I tifosi di entrambi i club sognano i derby di qualche anno fa, quando un Milan-Inter poteva valere uno scudetto o una finale di Champions League. Quest’anno la finale si giocherà proprio a Milano ma nessuna delle due milanesi potrà prendervi parte. Un motivo in più per continuare a investire sul mercato e tornare a lottare per i traguardi che competono a due squadre come Inter e Milan.
Tra le due formazioni al momento l’Inter è quella che si è mossa meglio perché ha rinforzato la difesa, il reparto in cui l’anno scorso è stata più carente, ovviamente i giocatori presi dovranno essere testati sul campo prima di poter dire se sono state operazioni positive o no. Un rischio che la dirigenza nerazzurra sta correndo (guardando a un futuro prossimo) è quello di aggravare troppo il bilancio con la formula di acquisto che sta utilizzando sul mercato, ovvero prestito con diritto/obbligo di riscatto, una sorta di prendo oggi e pago domani. Mossa utile per non aggravare il bilancio presente ma che inevitabilmente si farà sentire su quello successivo. Da questo punto di vista sarebbe meglio pagare in contanti subito alcune operazioni, in modo da distribuire bene gli esborsi economici in varie stagioni.

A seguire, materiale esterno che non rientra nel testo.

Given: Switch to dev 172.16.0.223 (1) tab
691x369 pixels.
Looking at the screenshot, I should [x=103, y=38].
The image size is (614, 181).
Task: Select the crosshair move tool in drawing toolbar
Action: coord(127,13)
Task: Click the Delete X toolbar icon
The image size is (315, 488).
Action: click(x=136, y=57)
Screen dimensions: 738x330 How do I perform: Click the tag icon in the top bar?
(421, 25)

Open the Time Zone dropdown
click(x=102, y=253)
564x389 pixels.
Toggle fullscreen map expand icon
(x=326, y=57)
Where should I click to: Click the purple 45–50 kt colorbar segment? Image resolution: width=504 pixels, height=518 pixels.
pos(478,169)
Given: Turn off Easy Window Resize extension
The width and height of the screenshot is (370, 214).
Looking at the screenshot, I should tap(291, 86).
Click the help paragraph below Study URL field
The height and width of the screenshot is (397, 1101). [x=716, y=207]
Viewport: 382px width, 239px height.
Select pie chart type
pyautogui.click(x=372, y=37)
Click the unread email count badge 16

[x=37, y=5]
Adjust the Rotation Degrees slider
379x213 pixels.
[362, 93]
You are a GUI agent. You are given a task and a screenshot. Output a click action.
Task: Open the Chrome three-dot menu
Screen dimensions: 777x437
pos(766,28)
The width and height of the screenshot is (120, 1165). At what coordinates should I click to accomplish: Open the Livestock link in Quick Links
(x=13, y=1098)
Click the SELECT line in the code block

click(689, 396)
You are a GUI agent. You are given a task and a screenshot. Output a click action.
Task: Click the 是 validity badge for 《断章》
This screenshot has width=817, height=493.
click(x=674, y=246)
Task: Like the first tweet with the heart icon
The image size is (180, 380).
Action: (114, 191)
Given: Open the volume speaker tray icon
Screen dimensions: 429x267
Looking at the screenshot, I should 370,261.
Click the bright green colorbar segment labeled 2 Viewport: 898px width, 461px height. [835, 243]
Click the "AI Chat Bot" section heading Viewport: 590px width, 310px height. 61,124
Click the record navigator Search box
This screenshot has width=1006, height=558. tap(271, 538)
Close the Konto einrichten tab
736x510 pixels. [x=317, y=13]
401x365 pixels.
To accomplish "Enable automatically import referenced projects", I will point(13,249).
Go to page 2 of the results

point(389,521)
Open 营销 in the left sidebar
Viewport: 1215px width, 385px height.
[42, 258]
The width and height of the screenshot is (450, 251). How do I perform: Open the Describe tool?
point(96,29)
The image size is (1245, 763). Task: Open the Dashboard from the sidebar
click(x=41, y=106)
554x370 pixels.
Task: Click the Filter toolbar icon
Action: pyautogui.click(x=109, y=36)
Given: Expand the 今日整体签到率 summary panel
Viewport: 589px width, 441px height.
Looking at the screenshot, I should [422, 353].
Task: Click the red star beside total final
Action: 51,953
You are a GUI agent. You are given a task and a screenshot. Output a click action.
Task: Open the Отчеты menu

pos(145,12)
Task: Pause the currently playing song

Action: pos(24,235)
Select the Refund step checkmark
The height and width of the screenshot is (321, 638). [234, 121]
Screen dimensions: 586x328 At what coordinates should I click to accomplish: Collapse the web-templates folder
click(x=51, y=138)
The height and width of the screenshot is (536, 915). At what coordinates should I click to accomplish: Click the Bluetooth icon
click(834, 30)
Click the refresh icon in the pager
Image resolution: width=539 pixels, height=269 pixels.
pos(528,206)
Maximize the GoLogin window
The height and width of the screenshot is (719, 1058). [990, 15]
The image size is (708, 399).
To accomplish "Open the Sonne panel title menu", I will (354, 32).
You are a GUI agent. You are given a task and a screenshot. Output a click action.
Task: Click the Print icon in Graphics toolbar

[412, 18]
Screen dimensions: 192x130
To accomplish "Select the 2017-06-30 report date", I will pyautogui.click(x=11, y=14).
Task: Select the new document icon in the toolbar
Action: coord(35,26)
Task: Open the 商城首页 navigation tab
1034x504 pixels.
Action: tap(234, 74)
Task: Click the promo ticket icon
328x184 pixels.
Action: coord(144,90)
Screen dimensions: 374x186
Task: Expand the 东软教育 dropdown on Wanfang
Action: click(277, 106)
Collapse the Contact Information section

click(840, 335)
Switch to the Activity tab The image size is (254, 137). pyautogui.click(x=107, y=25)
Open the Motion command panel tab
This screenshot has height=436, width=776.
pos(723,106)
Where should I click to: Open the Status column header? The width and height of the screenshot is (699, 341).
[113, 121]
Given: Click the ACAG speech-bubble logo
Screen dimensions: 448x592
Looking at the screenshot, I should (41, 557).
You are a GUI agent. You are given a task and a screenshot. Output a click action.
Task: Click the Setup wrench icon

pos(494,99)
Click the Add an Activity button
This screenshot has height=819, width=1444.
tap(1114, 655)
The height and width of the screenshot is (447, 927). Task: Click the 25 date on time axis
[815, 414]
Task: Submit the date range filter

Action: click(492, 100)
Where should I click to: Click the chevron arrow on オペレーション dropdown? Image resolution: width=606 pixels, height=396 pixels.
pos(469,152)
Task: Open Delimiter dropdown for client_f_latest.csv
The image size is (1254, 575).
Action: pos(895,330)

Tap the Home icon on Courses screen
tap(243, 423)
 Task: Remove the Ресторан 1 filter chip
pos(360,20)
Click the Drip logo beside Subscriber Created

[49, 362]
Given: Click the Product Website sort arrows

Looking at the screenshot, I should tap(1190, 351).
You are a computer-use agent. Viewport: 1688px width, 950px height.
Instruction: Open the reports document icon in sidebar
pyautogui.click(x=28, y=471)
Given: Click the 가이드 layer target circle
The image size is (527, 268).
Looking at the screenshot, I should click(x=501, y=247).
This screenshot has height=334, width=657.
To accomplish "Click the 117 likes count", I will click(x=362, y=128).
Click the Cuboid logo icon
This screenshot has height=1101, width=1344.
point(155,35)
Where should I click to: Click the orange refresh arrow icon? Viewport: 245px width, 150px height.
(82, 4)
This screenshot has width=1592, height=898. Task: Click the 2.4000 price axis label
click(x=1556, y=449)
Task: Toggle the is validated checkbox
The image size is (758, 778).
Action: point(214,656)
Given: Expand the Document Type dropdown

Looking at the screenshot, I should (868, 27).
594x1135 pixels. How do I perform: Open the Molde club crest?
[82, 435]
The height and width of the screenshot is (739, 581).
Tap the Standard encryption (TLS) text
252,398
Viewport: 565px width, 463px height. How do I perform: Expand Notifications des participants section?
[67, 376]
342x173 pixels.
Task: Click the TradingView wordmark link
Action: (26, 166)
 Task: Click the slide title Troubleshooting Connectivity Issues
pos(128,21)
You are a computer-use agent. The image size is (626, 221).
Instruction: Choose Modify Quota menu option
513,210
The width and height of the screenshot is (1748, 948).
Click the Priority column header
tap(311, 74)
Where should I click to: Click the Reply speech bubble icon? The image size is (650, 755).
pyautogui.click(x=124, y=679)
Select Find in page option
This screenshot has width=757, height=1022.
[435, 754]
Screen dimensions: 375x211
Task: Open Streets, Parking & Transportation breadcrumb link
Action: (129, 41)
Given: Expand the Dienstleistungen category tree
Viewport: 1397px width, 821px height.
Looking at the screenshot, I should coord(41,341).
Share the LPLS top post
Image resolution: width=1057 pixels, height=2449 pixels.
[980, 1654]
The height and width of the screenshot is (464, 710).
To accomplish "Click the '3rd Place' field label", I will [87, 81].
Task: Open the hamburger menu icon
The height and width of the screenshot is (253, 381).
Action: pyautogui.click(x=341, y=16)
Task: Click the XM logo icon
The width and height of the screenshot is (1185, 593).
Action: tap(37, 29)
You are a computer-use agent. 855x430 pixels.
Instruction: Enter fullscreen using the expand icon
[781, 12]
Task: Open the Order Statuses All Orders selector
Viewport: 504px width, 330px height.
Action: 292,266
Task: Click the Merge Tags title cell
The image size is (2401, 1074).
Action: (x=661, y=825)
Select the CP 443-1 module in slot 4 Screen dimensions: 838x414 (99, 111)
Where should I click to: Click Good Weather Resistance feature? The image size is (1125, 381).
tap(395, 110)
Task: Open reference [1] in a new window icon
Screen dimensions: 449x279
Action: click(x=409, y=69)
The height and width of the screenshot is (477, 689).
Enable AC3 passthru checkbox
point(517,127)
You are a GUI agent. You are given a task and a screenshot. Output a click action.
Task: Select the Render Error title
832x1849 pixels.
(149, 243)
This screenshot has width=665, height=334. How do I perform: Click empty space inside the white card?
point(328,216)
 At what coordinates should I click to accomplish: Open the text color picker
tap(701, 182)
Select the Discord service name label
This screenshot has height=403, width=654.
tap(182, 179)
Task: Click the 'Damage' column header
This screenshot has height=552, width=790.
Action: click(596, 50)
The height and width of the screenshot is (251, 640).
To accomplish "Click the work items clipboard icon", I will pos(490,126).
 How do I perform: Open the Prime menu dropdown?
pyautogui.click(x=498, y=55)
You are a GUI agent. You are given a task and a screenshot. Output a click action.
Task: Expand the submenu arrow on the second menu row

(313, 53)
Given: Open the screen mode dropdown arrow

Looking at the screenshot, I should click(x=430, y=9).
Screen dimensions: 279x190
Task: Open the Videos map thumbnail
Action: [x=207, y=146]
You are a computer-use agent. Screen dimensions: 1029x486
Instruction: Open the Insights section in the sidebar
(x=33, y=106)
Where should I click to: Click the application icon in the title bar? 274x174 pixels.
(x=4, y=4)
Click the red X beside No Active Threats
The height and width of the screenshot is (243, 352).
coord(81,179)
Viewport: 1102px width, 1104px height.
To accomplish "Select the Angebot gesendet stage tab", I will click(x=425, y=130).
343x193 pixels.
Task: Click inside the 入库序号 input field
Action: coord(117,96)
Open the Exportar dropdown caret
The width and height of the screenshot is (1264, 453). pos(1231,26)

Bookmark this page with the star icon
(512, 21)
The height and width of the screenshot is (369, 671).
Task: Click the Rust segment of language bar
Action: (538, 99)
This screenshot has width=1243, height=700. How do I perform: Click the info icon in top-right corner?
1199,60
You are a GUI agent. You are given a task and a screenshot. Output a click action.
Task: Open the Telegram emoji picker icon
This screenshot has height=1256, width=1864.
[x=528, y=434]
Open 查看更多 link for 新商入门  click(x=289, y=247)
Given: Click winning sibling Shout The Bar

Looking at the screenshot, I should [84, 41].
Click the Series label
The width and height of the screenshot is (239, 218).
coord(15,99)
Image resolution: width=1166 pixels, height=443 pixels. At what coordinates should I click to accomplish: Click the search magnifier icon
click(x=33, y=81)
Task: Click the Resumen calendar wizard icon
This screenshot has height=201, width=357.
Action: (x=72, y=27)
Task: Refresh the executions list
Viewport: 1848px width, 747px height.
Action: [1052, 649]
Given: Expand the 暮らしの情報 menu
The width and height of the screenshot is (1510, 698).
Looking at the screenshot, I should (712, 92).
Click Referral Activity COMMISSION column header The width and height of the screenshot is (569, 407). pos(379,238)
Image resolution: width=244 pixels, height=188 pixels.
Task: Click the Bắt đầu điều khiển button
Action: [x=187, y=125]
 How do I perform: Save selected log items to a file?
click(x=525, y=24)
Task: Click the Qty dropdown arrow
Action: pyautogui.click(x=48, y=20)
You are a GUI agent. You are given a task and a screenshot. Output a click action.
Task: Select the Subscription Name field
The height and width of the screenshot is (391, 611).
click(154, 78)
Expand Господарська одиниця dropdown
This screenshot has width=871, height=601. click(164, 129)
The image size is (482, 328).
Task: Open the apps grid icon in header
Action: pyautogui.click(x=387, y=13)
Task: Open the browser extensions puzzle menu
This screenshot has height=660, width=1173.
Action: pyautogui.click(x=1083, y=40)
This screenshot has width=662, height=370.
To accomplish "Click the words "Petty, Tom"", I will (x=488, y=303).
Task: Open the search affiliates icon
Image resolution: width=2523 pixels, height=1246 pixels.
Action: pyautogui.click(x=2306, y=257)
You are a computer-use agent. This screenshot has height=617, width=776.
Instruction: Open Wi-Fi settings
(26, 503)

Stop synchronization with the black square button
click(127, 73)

Il Milan sembra avere una disponibilità economica nell’immediato superiore a quella dell’Inter, come dimostrano i 50 milioni spesi subito per due giocatori. Tuttavia, i rossoneri hanno anche un lavoro più complesso da portare a termine, dal momento che nessun reparto l’anno scorso ha dato le garanzie necessarie e necessita quindi di rinforzi. Per poter puntare al terzo posto al Milan servono ancora uno/due difensori centrali di livello, un centrocampista dai piedi buoni e un attaccante che la butti dentro. Senza questi innesti, sicuramente verrà migliorata la posizione in classifica dell’anno scorso ma difficilmente si raggiungerà l’Europa che conta. Per entrambe le squadre gli investimenti dovranno continuare anche nella prossima stagione perché sicuramente ci saranno ancora lacune da colmare, del resto due squadre che arrivano ottava e decima in campionato non possono risolvere tutti i problemi in una sola sessione di campagna acquisti. Senza questa continuità negli investimenti, senza necessariamente spendere decine di milioni sul mercato, sarà impossibile tornare a trionfare in Italia e in Europa.